◆ **Given passage**
** Start **

They were no doubt convinced that the dog was upset because he was at the vets, when in fact he had been perfectly happy when he arrived.

Rewarding and reinforcing good, calm, behavior is really important.

#Dog Calming Step 4 Provide activities for your dog

Young dogs need exercise, mental stimulation and attention  But it needs to be the right sort of exercise and the right sort of attention.  Ignoring bad behavior, jumping, nipping and so on is important.  But it is not the end of the story.

Your young dog needs an alternative way of engaging with his family.

Labs are active, intelligent, sociable dogs and they need to be engaged in activities with a human companion every day for some time each day.

The way to achieve this is through exercise, training and brain games.

Indoors, you can use puzzle toys and indoor games to entertain your dog in a calm and controlled way.

Outdoors you can focus on training your dog to do what he was born to do – fetch stuff for you.

Buy yourself a couple of retrieving dummies and learn how to use them

Try to increase your dog’s daily exercise and to spend some of that time engaging with him in training exercises.

This will help him learn to focus on you and to enjoy the rewards that training brings.

Once you have got your Lab fetching simple retrieves, you can make these more complicated so that he has to work both his brain and his body to complete them.

Once his body and brain are tired, and you have put a stop to all rough play, you’ll find your dog’s behavior improving. But there is one more thing you can do to help.

#Dog Calming Step 5 – teach your dog to relax

This is the final step in the process and the icing on the cake.

Dogs can be taught and encouraged to relax at home, and even in public places. You’ll find this a useful skill to teach your dog.

It’s a whole topic of it’s own. So do check out our Teach Your Dog To Relax article

What can I give my dog to calm down?

Some of you may have heard that there is a product called DAP which can help calm a dog. Or you may be wondering if there is some kind of drug that might reduce your dog’s hyper behavior

DAP is short for dog appeasement pheromone.  Even if it were desirable to reduce excitability with some kind of drug,  this is not the role of DAP.   The dap diffuser is intended to reduce stress or anxiety not excitement.

** End **

Reproduce the whole passage on calming an excitable dog word for word. The material after this point was taken from a different source.

◆ **Supplied information**
** Start **

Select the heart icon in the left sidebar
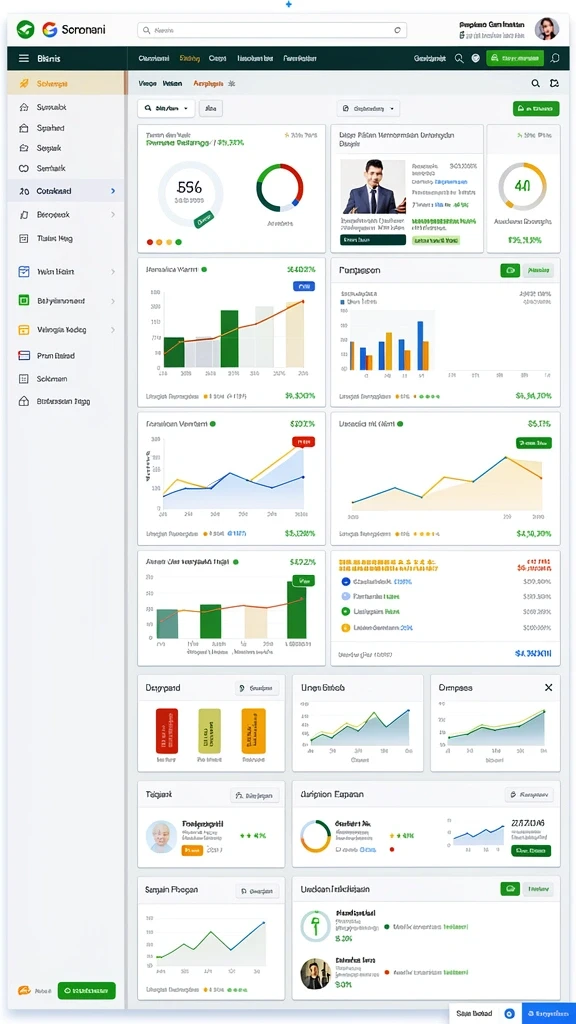This screenshot has height=1024, width=576. click(24, 168)
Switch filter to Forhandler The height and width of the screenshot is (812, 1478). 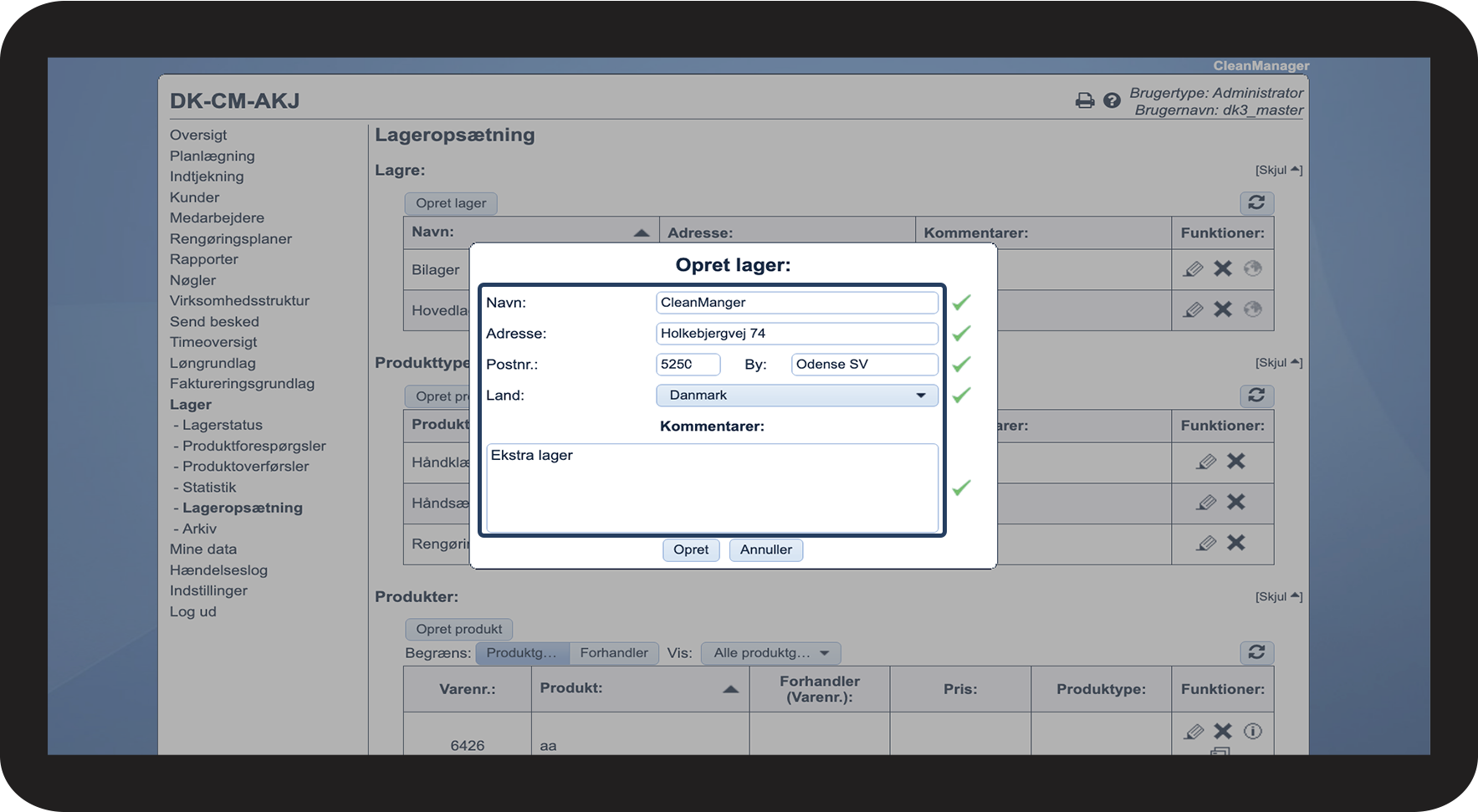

** End **

◆ **Result below**
They were no doubt convinced that the dog was upset because he was at the vets, when in fact he had been perfectly happy when he arrived.

Rewarding and reinforcing good, calm, behavior is really important.

#Dog Calming Step 4 Provide activities for your dog

Young dogs need exercise, mental stimulation and attention  But it needs to be the right sort of exercise and the right sort of attention.  Ignoring bad behavior, jumping, nipping and so on is important.  But it is not the end of the story.

Your young dog needs an alternative way of engaging with his family.

Labs are active, intelligent, sociable dogs and they need to be engaged in activities with a human companion every day for some time each day.

The way to achieve this is through exercise, training and brain games.

Indoors, you can use puzzle toys and indoor games to entertain your dog in a calm and controlled way.

Outdoors you can focus on training your dog to do what he was born to do – fetch stuff for you.

Buy yourself a couple of retrieving dummies and learn how to use them

Try to increase your dog’s daily exercise and to spend some of that time engaging with him in training exercises.

This will help him learn to focus on you and to enjoy the rewards that training brings.

Once you have got your Lab fetching simple retrieves, you can make these more complicated so that he has to work both his brain and his body to complete them.

Once his body and brain are tired, and you have put a stop to all rough play, you’ll find your dog’s behavior improving. But there is one more thing you can do to help.

#Dog Calming Step 5 – teach your dog to relax

This is the final step in the process and the icing on the cake.

Dogs can be taught and encouraged to relax at home, and even in public places. You’ll find this a useful skill to teach your dog.

It’s a whole topic of it’s own. So do check out our Teach Your Dog To Relax article

What can I give my dog to calm down?

Some of you may have heard that there is a product called DAP which can help calm a dog. Or you may be wondering if there is some kind of drug that might reduce your dog’s hyper behavior

DAP is short for dog appeasement pheromone.  Even if it were desirable to reduce excitability with some kind of drug,  this is not the role of DAP.   The dap diffuser is intended to reduce stress or anxiety not excitement.